抜粋本文:
----
例えば、図2に示すような数式「123+…+543」が入力された場合、括弧レベルは、数式入力の遷移状態(3)~(13)に対応して括弧「( )」が掛かる各数式要素に括弧レベル“1”、遷移状態(19)~(23)に対応して関数「sin」が掛かる各数式要素に括弧レベル“2”、それ以外の各数式要素に括弧レベル“0”が設定される。また項レベルは、遷移状態(6)~(10)に対応して乗算「×」が掛かる各数式要素と、遷移状態(14)(15)に対応して乗算「×」が掛かる各数式要素とに、同じ項レベル“1”、それ以外の各数式要素に項レベル“0”が設定される。
これにより、図2に示す数式は、括弧レベル“2”に属する各数式要素が優先順位1位の数式要素、括弧レベル“1”で且つ項レベル“1”に属する各数式要素が優先順位2位の数式要素、括弧レベル“1”で且つ項レベル“0”に属する各数式要素が優先順位3位の数式要素、括弧レベル“0”で且つ項レベル“1”に属する各数式要素が優先順位4位の数式要素、括弧レベルおよび項レベルともに“0”に属する各数式要素が何れも同じ優先順位5位の数式要素としてグループ化される。
【0017】
図3は、関数電卓10において入力された図2の数式に含まれる各数式要素を当該各数式要素に設定された項レベルと括弧レベルとに基づきグループ化して識別表示させた状態を示す図である。
図3の(A)は、図2の数式のグループ化された各数式要素を、括弧階層レベル(括弧レベル)と項階層レベル(項レベル)とが切り替わる位置で表示階調を変化させて識別表示させた場合を示している。
図3の(B)は、図2の数式のグループ化された各数式要素を、括弧階層レベル(括弧レベル)が切り替わる位置で表示階調を変化させて識別表示させた場合を示している。
【0018】
図3の(A)と(B)とに示す何れの場合も、グループ化される各数式要素それぞれの表示階調を変化して識別表示させることで、ユーザは、数式の入力中は勿論、一旦入力した数式を編集する際も、数式の構造が分かり難くなることなく、長い数式であっても容易に入力操作を行なうことができる。
また、グループ化される各数式要素それぞれの表示階調は、例えば、入力(編集)中の項に対応する各数式要素を最大の階調とし、設定された階層レベルに基づき判定される演算の優先順位に従って順に階調を下げて変化させることで、数式の構造がより分かり易い状態で容易に入力操作を行なうことができる。
----
目標:
関数電卓で数式要素をグループ化して表示階調を変える仕組みを述べた抜粋について、最後の文に続く部分を書き継いでください。

提供資料:
----
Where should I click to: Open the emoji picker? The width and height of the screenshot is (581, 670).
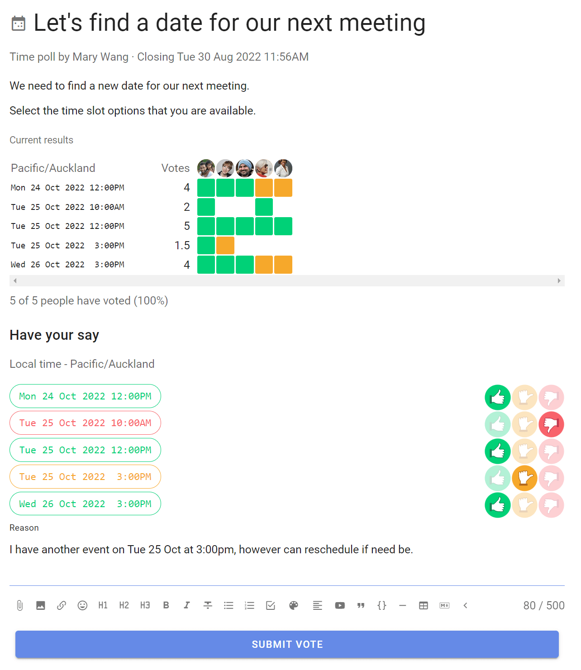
----
本課題の解答:
なお、グループ化される各数式要素それぞれを識別表示させるための表示形態の変化は、表示階調の変化に限らず、網掛けや太字などの文字修飾の変化、表示色の変化、あるいはその組み合わせであってよい。
【0019】
図4は、関数電卓10の電子回路の構成を示すブロック図である。
関数電卓10の電子回路は、キー入力部11、表示部12に加えて、コンピュータである制御部(CPU:central processing unit)13と、記憶部14と、記録媒体読取部15と、Bluetooth(登録商標)などの近距離無線通信部16と、を備えている。制御部13は、少なくとも一つのプロセッサを有している。
制御部13は、記憶部14に記憶されている電卓制御プログラム14aに従い回路各部の動作を制御し、キー入力部11からのキー入力信号および外部から通信部16を介して受信される受信信号に応じた各種の演算処理を実行する。
【0020】
電卓制御プログラム14aは、少なくとも前述の機能(a)~(k)を実行するためのプログラムを含む。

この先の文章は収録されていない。